Big Island hunters are bristling at a proposed rule being considered by the state land board Friday that they say needlessly restricts their own activities while mixing Mauna Kea protests with unrelated hunting activity.
Big Island hunters are bristling at a proposed rule being considered by the state land board Friday that they say needlessly restricts their own activities while mixing Mauna Kea protests with unrelated hunting activity.
The rule, hastily created to address environmental and safety impacts from recent protests against the Thirty Meter Telescope, prohibits backpacks and camping paraphernalia and overnight stays within a mile of the Mauna Kea Observatory Access Road. The proposed rule that the land board will mull today is inserted in the chapter governing state game mammal hunting.
That’s the wrong place for the rule, argue hunters, who also say that regardless of where the rule is promulgated, it unfairly penalizes hunters who have nothing to do with protests.

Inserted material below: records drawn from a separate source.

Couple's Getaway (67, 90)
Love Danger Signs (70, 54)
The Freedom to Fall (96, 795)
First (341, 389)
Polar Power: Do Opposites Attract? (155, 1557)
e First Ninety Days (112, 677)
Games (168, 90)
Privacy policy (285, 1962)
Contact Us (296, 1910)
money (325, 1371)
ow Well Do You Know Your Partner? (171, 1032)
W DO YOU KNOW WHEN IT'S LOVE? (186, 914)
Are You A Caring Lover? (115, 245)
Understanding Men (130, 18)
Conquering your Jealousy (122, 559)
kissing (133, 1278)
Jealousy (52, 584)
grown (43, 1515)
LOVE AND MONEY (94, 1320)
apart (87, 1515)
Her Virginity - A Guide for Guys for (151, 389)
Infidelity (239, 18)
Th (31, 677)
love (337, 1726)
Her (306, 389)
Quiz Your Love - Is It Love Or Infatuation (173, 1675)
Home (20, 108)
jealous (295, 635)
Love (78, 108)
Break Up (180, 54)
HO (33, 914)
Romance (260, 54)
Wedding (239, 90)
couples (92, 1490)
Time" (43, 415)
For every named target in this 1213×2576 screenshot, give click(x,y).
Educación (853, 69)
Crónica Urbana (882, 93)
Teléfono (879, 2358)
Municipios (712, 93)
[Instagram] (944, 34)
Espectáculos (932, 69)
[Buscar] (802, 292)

“Every hunter goes in there with a backpack,” said Tom Lodge, chairman of the Hawaii County Game Management Advisory Commission. “You go out there and make sure you can survive.”

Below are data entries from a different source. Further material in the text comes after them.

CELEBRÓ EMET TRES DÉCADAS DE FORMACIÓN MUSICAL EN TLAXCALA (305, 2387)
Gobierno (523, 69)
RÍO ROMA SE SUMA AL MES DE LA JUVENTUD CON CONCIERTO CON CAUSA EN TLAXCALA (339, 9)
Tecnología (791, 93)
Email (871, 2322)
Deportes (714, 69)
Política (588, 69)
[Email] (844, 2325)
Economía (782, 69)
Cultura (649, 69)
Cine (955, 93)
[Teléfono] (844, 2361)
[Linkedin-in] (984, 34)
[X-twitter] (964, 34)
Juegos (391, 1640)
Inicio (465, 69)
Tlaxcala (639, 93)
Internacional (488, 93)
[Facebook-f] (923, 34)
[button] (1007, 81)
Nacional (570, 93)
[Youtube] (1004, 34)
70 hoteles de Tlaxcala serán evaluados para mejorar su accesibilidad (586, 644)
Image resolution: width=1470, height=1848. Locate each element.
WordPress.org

State Department of Land and Natural Resources spokesman Dan Dennison said the DLNR Division of Forestry and Wildlife drafted the rules at the request of the state attorney general.
“Camping is already restricted on all DOFAW land without a permit,” Dennison said. “This is an attempt to clarify the rules, because of recent activity on Mauna Kea within DLNR managed lands.”

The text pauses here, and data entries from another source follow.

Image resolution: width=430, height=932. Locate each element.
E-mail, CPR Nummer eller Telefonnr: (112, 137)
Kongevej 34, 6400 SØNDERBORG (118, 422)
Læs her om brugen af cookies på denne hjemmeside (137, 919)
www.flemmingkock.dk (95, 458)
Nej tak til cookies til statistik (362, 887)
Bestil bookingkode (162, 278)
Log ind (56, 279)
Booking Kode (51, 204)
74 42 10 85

Hilo hunter Dick Hoeflinger said the hunting rules have an emergency clause that allows the state to act quickly.
“They want to get this done right away, without public hearings,” Hoeflinger said. “It’s a back door, sneaky way to get it through.”
Lodge said the rule, which covers at least 10 square miles, should be scrapped and brought back for public hearings.
“It should go through the administrative rule process,” Lodge said. “There are a lot of people upset about this.”